I'm not sure I understand the problem specification. You want to be able to search "law", and find documents containing "qanoon" or "kanun", right? How does your proposed solution handle that? It seems like the approach with ML TL -> Lucene would still only find one of the two, unless your model is written to return a set of possible transliterations. Or are you saying your approach doesn't currently solve this part of the problem, and that's one of the things you'd like input on?
Is the corpus the only data you have, i.e. do you need to use it for training and validation as well?
In terms of the size of the data, if you want to store the corpus on the phone anyway, won't the index and model be relatively small in comparison?
No, sorry for the confusion. I want to be able to type “kanun” or “qanoon”, and have it infer the Hindi word “कानून”, which is an indexed word.
It is not necessary that there is a one to one correspondence between words. Sometimes two english words may represent one hindi word, or vice versa.
I believe I can build up a decent sized training/validation set, for example from Bollywood song lyric databases written in English, and mapping them to the Hindi equivalent (or Tamil, Bengali, etc).
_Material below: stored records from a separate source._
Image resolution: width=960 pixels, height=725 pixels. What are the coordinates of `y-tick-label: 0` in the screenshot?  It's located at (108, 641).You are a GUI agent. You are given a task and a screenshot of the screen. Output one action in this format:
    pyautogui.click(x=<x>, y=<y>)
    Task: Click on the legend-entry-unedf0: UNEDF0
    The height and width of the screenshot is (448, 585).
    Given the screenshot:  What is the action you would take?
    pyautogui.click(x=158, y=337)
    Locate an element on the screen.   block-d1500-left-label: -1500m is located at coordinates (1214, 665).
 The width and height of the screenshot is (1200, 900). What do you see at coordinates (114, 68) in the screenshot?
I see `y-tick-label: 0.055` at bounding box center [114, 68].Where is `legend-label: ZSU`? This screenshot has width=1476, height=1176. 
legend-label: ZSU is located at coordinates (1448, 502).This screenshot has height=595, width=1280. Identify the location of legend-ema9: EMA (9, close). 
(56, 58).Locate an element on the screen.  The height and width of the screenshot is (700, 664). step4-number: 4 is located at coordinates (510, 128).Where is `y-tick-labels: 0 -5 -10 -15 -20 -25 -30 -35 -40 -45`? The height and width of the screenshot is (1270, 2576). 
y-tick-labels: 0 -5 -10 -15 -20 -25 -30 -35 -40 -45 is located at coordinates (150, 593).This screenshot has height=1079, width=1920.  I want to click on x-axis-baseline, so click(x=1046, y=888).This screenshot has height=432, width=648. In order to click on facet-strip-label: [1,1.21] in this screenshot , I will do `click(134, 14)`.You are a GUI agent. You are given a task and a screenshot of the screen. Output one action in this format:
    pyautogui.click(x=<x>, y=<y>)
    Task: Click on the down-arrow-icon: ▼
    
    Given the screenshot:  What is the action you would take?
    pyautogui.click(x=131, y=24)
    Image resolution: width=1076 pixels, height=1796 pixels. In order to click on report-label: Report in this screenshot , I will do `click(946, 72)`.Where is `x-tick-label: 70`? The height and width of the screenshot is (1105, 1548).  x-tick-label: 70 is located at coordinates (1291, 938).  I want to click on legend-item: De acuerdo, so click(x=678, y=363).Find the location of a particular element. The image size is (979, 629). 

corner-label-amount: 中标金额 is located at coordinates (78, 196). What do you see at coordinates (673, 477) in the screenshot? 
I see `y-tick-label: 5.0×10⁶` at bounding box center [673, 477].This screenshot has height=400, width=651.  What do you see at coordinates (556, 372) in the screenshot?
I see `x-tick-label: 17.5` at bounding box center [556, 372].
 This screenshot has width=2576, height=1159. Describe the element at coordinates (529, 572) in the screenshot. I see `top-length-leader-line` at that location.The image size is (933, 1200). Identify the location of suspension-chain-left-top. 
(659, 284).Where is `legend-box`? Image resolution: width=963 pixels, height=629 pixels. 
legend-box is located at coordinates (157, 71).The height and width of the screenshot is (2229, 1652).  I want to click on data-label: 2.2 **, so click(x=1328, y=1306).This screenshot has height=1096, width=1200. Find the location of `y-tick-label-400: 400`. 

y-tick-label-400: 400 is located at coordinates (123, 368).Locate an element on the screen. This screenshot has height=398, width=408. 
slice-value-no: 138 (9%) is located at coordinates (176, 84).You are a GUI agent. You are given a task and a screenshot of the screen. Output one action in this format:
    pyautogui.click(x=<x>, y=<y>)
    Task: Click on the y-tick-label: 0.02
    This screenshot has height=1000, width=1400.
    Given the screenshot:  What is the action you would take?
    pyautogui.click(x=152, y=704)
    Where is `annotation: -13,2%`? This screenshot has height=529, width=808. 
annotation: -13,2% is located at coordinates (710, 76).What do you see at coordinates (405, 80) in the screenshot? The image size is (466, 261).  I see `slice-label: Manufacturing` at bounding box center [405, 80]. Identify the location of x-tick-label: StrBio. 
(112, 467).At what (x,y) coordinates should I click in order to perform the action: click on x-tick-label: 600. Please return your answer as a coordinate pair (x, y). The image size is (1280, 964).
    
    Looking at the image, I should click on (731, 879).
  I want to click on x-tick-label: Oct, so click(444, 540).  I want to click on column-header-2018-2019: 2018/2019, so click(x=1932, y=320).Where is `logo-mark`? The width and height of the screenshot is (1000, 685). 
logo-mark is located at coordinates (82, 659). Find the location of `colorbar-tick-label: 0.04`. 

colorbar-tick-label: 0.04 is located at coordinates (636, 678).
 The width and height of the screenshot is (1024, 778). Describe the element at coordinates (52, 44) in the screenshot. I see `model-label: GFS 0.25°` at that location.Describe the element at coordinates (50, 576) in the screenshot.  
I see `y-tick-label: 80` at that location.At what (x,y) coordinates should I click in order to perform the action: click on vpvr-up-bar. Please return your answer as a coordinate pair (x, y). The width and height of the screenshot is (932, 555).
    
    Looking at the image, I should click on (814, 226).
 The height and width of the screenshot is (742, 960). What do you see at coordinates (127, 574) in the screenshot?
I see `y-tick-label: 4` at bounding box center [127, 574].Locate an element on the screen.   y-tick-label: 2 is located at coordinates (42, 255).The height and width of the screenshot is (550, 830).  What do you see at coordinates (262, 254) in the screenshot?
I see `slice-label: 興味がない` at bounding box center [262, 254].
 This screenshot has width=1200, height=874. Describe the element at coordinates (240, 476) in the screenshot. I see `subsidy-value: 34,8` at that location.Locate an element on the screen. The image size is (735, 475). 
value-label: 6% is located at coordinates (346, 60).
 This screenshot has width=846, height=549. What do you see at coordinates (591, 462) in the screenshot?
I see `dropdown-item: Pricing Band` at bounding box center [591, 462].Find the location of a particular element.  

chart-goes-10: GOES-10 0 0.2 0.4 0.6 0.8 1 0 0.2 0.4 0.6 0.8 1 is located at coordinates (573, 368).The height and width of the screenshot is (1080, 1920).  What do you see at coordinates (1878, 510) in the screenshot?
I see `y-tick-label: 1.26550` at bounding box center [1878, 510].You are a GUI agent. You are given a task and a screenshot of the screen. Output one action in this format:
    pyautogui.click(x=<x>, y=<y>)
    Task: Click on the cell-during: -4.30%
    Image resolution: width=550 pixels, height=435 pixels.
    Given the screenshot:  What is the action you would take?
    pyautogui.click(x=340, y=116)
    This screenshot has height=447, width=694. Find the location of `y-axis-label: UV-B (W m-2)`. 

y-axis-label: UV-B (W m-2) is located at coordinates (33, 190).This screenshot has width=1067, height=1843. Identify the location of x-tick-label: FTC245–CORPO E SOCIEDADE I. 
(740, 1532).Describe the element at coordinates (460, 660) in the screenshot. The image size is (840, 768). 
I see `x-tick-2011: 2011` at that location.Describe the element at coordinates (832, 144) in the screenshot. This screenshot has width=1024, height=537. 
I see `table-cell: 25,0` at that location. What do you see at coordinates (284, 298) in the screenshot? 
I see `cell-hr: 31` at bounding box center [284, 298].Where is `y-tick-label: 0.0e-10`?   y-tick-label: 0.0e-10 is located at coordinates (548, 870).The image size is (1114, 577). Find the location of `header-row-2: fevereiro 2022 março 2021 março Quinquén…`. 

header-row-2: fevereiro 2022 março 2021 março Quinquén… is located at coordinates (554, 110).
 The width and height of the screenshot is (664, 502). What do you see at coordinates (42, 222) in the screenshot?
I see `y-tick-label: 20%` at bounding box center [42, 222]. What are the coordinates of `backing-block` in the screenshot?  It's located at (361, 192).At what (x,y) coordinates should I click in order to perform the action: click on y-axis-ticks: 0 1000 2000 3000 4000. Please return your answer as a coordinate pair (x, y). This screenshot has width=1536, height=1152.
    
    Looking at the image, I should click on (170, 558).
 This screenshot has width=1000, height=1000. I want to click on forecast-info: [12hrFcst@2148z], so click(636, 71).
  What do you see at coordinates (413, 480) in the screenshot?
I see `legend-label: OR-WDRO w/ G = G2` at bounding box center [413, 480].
As for your last question, I dont know, since I haver implemented an ML model in practice. I saw a tutorial on Bert this morning, where a word has 768 features. That itself sounds huge, leave alone the model itself.
Is the corpus the only data you have, i.e. do you need to use it for training and validation as well?
In terms of the size of the data, if you want to store the corpus on the phone anyway, won't the index and model be relatively small in comparison?